Our patient’s positive outcome with switch therapy for his left eye is consistent with results of REBA, a retrospective observational real-world study on the efficacy and safety of intravitreal brolucizumab therapy in patients with nAMD regardless of prior treatment.7
REBA enrolled 78 consecutive patients (105 eyes), including treatment-naïve and switch-therapy patients (ie, those who presented with either fluid recurrence, fluid recalcitrance, or inability to extend beyond Q4W/Q6W regimens with ranibizumab or aflibercept).
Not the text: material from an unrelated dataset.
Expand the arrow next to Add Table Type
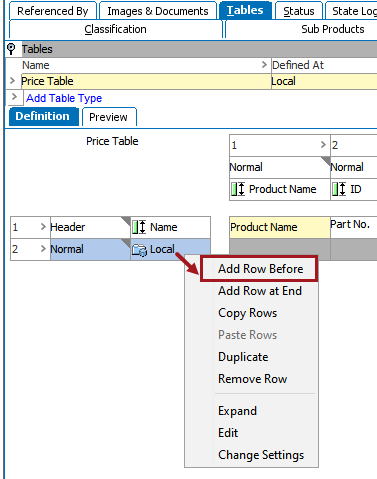Screen dimensions: 377x479 pyautogui.click(x=14, y=97)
After a mean follow-up of 10.4 months, significant mean BCVA gains of +11.9 ±3.9 letters (p=0.011) and +10.4 ± 4.8 letters (p=0.014) vs baseline were achieved in the treatment-naïve and switch-therapy groups, respectively. Central subfield thickness was also significantly decreased in both groups. Two patients in the switch-therapy group experienced AEs (ie, vascular occlusion and macular hole), but they recovered uneventfully.7
Since brolucizumab is a relatively new anti-VEGF, careful patient selection, including prior good tolerance of intravitreal injections, and more frequent monitoring are recommended to optimize results and reduce the risk of AEs (as the risk of intraocular inflammation tends to increase after several injections) while aiming for less frequent injections.8,9 At Grantham Hospital, we employ a T&E protocol with brolucizumab where eligible patients with nAMD are administered 6 mg of intravitreal brolucizumab injections Q4W for the first three doses, followed by reassessment of disease activity 16 weeks (4 months) after treatment initiation. To remain on schedule, patient assessments are performed 1 week before their scheduled injections. Those with no disease activity may receive injections on an as-needed or T&E basis.
Our patient’s positive experience demonstrates that switching treatment from aflibercept to brolucizumab can improve functional and anatomical outcomes in recalcitrant nAMD and may help reduce treatment frequency with a T&E regimen.